Teknoloji geliştirme, bugünün dünyasında okuma yazma gibi temel bir yetkinlik. Dolayısıyla herkesin bu yetkinliklere erişme imkanını sağlamak bizim en temel, en öncelikli vazifemiz. Sadece Türkiye'de de değil, bütün dünyada bu rüzgarı başlatmak, teknolojiyi bazı tekellerin elinden almak zorundayız. İşte bu anlayışla TEKNOFEST'i bu yıl Azerbaycan'a taşıyoruz. 2 hafta sonra inşallah Bakü'de düzenliyor olacağız. Önümüzdeki yıllarda hep birlikte dünyanın dört bir tarafında bu çalışmaları yaygınlaştırıyor olacağız."

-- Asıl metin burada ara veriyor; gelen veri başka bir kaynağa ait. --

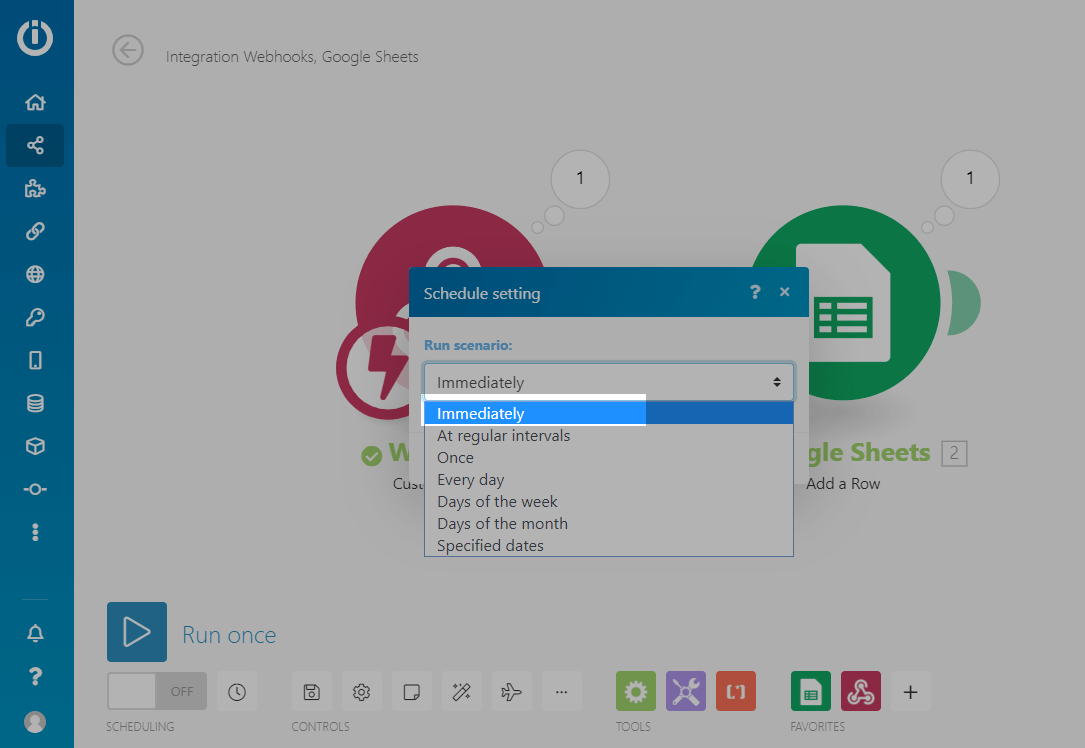Collapse the Run scenario dropdown
The image size is (1085, 748).
click(x=608, y=382)
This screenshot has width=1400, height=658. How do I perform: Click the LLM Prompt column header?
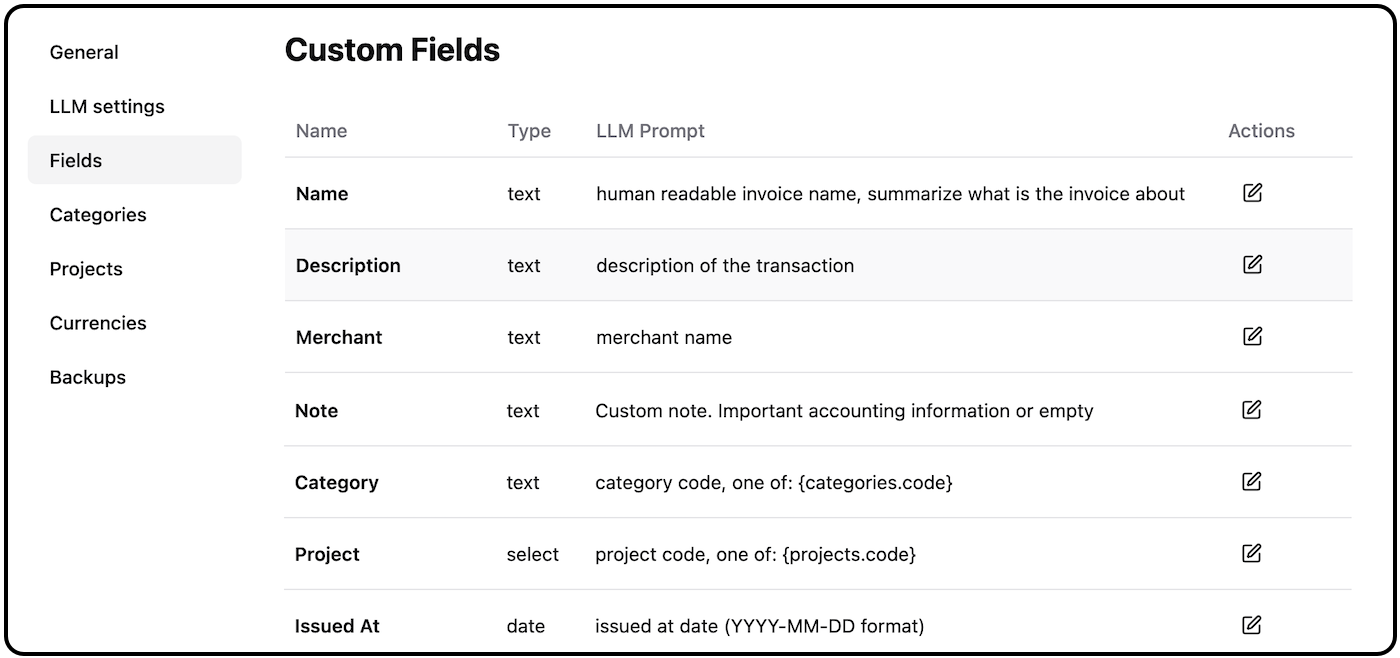pos(650,131)
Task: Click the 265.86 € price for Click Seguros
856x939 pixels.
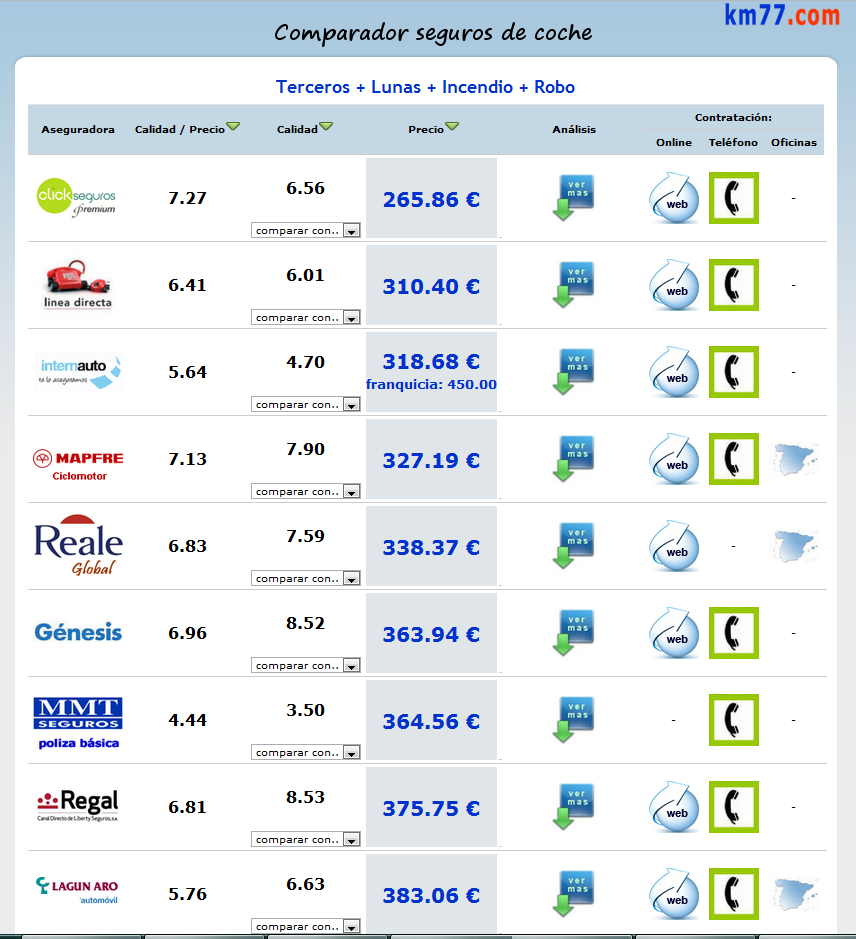Action: [x=431, y=199]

– "Çağın gereklerine uygun yeni araştırma birimleri oluşturuyoruz
Boğaziçi Üniversitesi Rektörü Prof. Dr. Naci İnci de üniversite olarak mevcut akademik programların güçlenmesi ve yenilenmesi için gereken altyapı ve insan kaynağı oluşturmak amacıyla önemli adımlar attıklarını, çağın gereklerine uygun yeni araştırma birimleriyle akademik birimlerin oluşturulması çalışmalarını yürüttüklerini söyledi.
İnci, küçük, kendine dönük, toplumdan kopuk bir yapının yerini; dışa dönük, toplumla bağları artan bir üniversite kimliği oluşturmak olduğunu vurgulayarak, "Değişime herkesin aynı anda kavraması ve buna uyum sağlaması kolay değildir. Bizler Boğaziçi Üniversitesi olarak geçmişte olduğu gibi bugün de değişimin öncüsü olarak, Türkiye'de bu anlayışı farklılaştırmak üzere bir temel atma çabası içindeyiz." dedi.
BYV Mütevelli Heyet Başkanı Halim Sırçancı ise Boğaziçi Yöneticiler Vakfı'nın, dünya yolculuğunda sahip oldukları zenginlikleri en yakın çevresinden başlayarak tüm insanlıkla paylaşmaya gönüllü bir grup Boğaziçi Üniversitesi mezunu tarafından 1996 yılında kurulduğunu belirtti.
Boğaziçi Üniversitesi öğrenci ve mezunlarının öncülüğünde, mensuplarını gönüllülük ve medeniyet bilinci temelinde buluşturarak onların önderlik ve yöneticilik yeteneklerinin gelişmesine katkıda bulunmayı amaçladıklarını aktaran Sırçancı, bu amaçla uzun soluklu programlar düzenlediklerini kaydetti.